Portfolio changes in the American Funds AMCAP Fund
For this analysis, we’ll be considering AMCPX’s holdings as of December 2015, as that is the latest available sectoral breakdown. The fund’s holdings post-December reflect valuation-driven changes to its portfolio, not its actual holdings. Keep in mind that the fund discloses its portfolio holdings once per quarter.
In March 2015, AMCPX had one-tenth of its assets invested in bonds. Though this exposure fell as 2015 unfolded, AMCPX’s December portfolio pushed exposure upward again to 10%. As of March 2016, exposure was in the low single-digits, showing that managers had deployed that money into equities.
Information technology, healthcare, consumer discretionary, and industrials are the core sectors in which AMCPX invests. These sectors form more than one-tenth of AMCPX’s portfolio, with the first two forming more than one-fifth of its assets. Energy stocks make up 7% of the fund.
Information technology stocks form a bigger chunk of the fund than they did one year ago. So far in 2016, there have been two exits from the sector. Exposure to the consumer discretionary sector has fallen sharply from one-fifth of the fund’s assets one year ago to 12% at present.
Except for five stocks, fund managers have held onto others from the sector, but they’ve reduced exposure to most.

_ _ _ _

SET PROBLEM = Which sectors does the AMCAP Fund excerpt name as the core sectors in which the fund invests?

DATA BLOCK =
_ _ _ _

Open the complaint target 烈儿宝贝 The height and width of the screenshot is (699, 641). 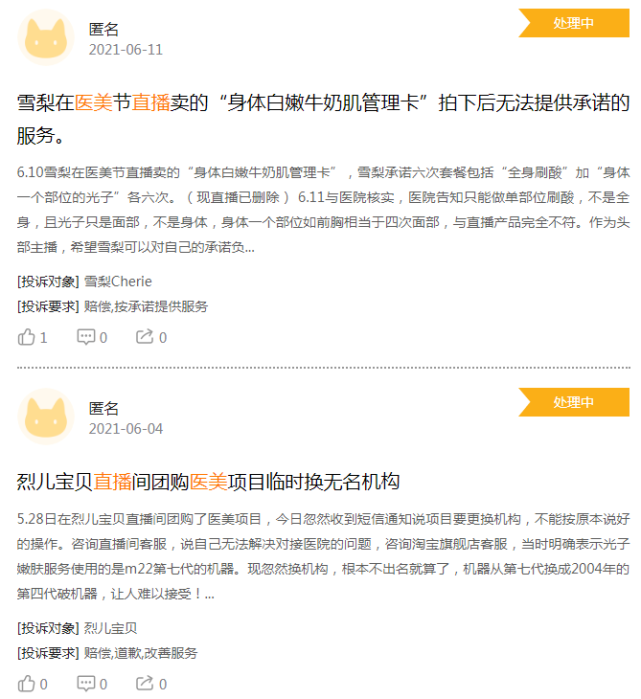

_ _ _ _

OUTPUT OF THE TASK = Information technology, healthcare, consumer discretionary, and industrials.